The TwinStrep-HA tag (sequence TGGGGSGGGASWSHPQFEKGGSGGGSWSH PQFEKGGYPYDVPDYA^∗) was synthesised and cloned (by Genscript) between the EcoRI and BamHI sites of the pLVX-TetOne-Puro vector (631849, Clontech). ASF1a, ASF1b, sNASP, HJURP and DAXX cDNA were sub-cloned by amplifying their respective cDNA (from OriGene plasmids) with primers that create the homologous arms and then using these PCR products as “mega-primer” pairs to insert the gene product by site-directed mutagenesis into the pLVX-TetOne-puro-TwinStrep-HA construct.
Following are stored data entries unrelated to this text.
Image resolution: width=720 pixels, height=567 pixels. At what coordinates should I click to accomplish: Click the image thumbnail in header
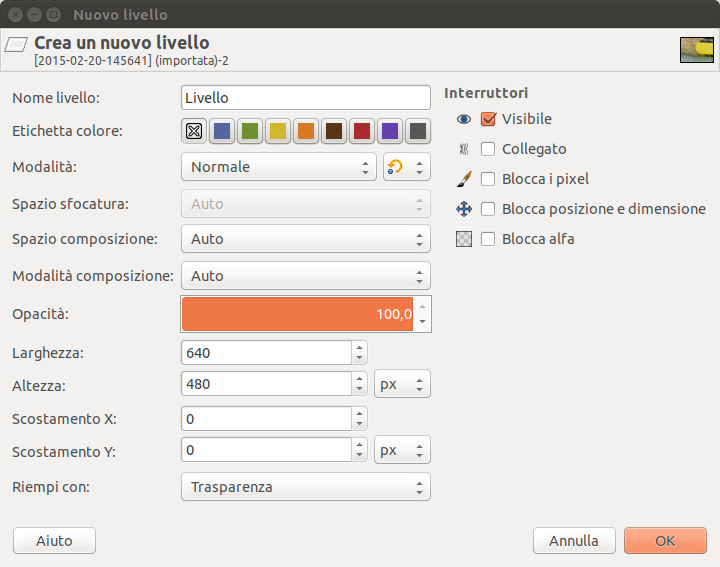pos(696,50)
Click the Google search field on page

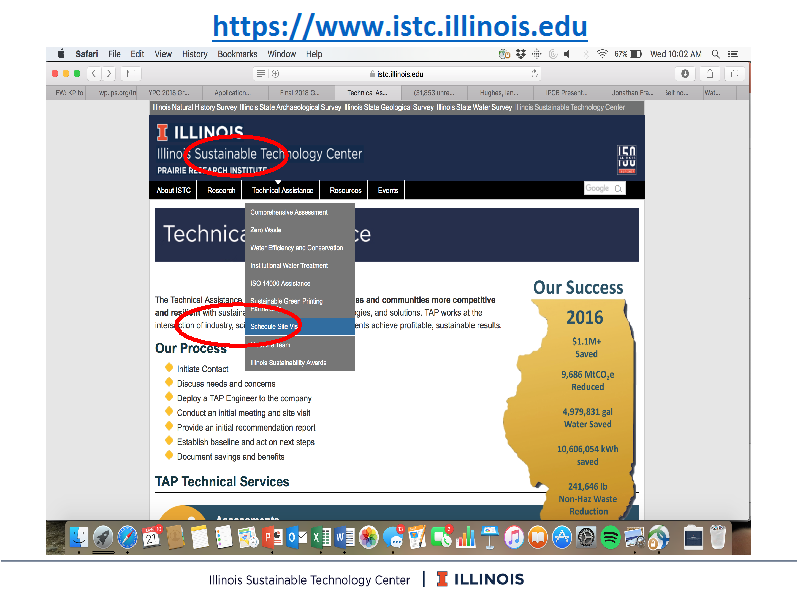[x=598, y=188]
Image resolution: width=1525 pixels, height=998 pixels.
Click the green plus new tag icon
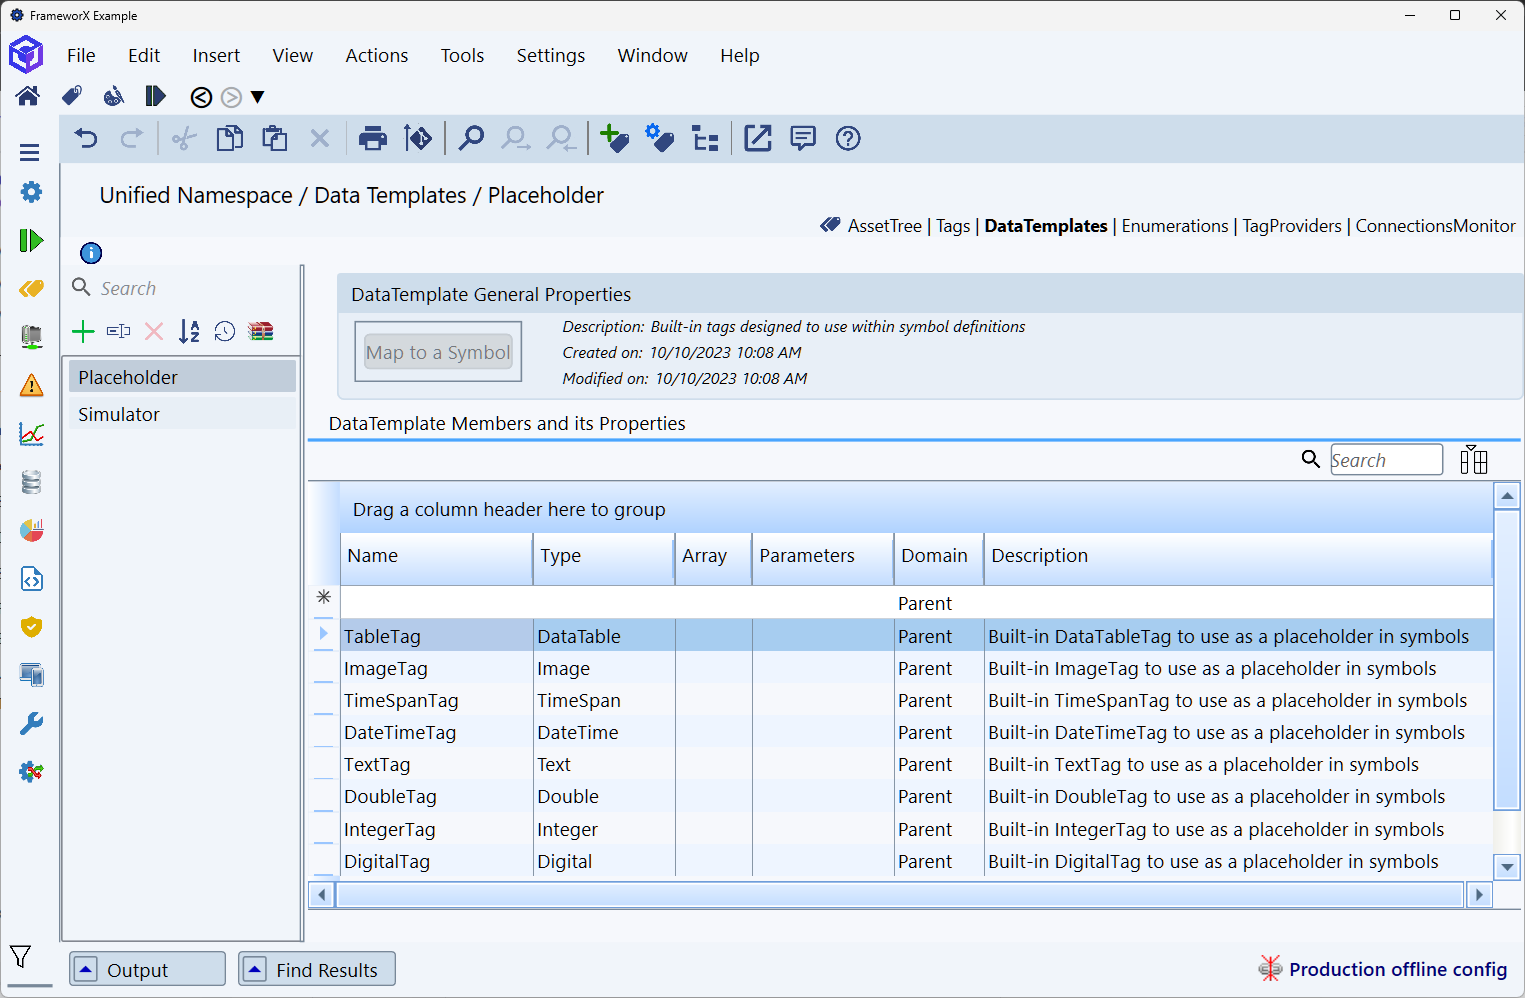[x=614, y=139]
All the chaperone cDNAs were cloned in frame with an N-terminal of TwinStrep-HA tag, except for sNASP which was C-terminally TwinStrep-HA tagged. Mutations were introduced into coding sequences using established QuickChange mutagenesis protocols (Stratagene) or Infusion HD-directed mutagenesis (Takara). For the latter template plasmids were amplified with Phusion HF (F530S, Thermo Scientific) using mutagenic primers that also created homologous arms which, after PCR purification (28104, QIAgen) and Dpn1 digest (R0176L, NEB), were recombined through Infusion HD cloning (638933, Takara). DAXX 4HBΔ and SIMΔ mutant plasmids was prepared by Genscript.

Cell extracts

Soluble extracts were prepared by washing the cells twice with cold PBS and pelleting them by centrifugation (300 g, 3 mins) at 4 °C. The cell pellet was resuspended in ice cold NP40-NaCl buffer (300 mM NaCl, 0.05 % Nonidet P40, 50 mM Tris.HCl pH 7.6, 0.1 mM EDTA, 5 % glycerol) with freshly added inhibitors (NaF (5 mM) and β-Glycerolphosphate (10 mM), Phenylmethanesulfonyl fluoride (0.1 mM), Leupeptin (10 μg/ml), Pepstatin A (10 μg/ml), Trichostatin A (100 ng/ml), Na₃VO₄ (0.2 mM)) with 15 mins incubation at 4 °C. Subsequently, the lysate was cleared by centrifugation (11,000 g, 20 min), transferred to a new tube, centrifuged again (11,000 g, 10 mins) and filtered (0.45 μm). For analysis of the DAXX–SETDB1 interaction, soluble extracts were obtained by resuspending cell pellets in low salt version of the NP-40 NaCl buffer with 150 mM NaCl (instead of 300 mM) and otherwise processed as above. For chromatin extracts, the pellets derived from NP-40 NaCl soluble extraction (300 mM NaCl) were digested for 1 hour at 37 °C with 0.015 volumes of 25 U/μl Benzonase (Millipore, 70746) in 1 volume of the same buffer supplemented with 0.01 volumes of 1 M MgCl₂. The resultant chromatin extracts were cleared by centrifugation (16,000 g, 3 min, 4 °C), and supernatants were transferred to new tubes. For SILAC pulse experiment, the chromatin extracts were prepared by washing the chromatin pellet with an additional 1 volume of NP-40 NaCl buffer prior to Benzonase digestion (0.015 volume, 25 U/ml, Millipore 70746, 2 hour at 37 °C) in NP-40 NaCl buffer supplemented with 10 mM MgCl₂. For soluble vs chromatin fractionation extracts were prepared similarly but with the following modifications, soluble extracts were prepared with a modified NP-40 NaCl buffer (including 300 mM NaCl, 50 mM Hepes.KOH pH 7.9, 1 mM DTT, 200 ng/ml cycloheximide) and the chromatin pellet was washed with an additional 1 volume buffer prior to MNase digestion and resultant extracts were 0.45 μm spin filtered after centrifugation. Extracts were used directly for experiments or otherwise stored at −80 °C.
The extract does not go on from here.